■ **The task**
Copy the line with "[Stäng] (1251, 6)" and all lines following it through the last line of the entries, exactly as written.

■ **Records for the task**

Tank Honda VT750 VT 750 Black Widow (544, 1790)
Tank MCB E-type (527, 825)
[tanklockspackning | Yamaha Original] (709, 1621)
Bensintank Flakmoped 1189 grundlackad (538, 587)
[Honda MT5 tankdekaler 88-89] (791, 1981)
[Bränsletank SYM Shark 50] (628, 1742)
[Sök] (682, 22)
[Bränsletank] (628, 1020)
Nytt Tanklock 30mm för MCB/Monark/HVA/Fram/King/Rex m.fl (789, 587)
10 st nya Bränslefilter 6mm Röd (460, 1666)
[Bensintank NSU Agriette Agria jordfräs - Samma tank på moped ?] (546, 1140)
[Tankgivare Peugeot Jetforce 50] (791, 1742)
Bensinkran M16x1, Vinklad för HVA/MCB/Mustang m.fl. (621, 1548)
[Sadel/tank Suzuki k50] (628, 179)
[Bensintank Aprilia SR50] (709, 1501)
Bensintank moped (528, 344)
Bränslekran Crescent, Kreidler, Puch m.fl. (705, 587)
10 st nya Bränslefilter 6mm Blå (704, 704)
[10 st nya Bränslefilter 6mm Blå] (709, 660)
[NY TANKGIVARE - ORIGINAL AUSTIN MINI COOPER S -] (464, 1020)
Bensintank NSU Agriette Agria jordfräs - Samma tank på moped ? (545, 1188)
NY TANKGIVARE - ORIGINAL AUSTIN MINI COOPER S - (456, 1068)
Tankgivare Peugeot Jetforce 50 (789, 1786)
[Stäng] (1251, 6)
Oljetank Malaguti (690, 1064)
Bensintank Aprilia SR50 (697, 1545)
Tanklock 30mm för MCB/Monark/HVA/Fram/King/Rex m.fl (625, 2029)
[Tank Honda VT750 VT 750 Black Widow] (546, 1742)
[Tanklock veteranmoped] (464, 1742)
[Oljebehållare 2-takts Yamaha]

■ **Exercise response**
[Stäng] (1251, 6)
Oljetank Malaguti (690, 1064)
Bensintank Aprilia SR50 (697, 1545)
Tanklock 30mm för MCB/Monark/HVA/Fram/King/Rex m.fl (625, 2029)
[Tank Honda VT750 VT 750 Black Widow] (546, 1742)
[Tanklock veteranmoped] (464, 1742)
[Oljebehållare 2-takts Yamaha]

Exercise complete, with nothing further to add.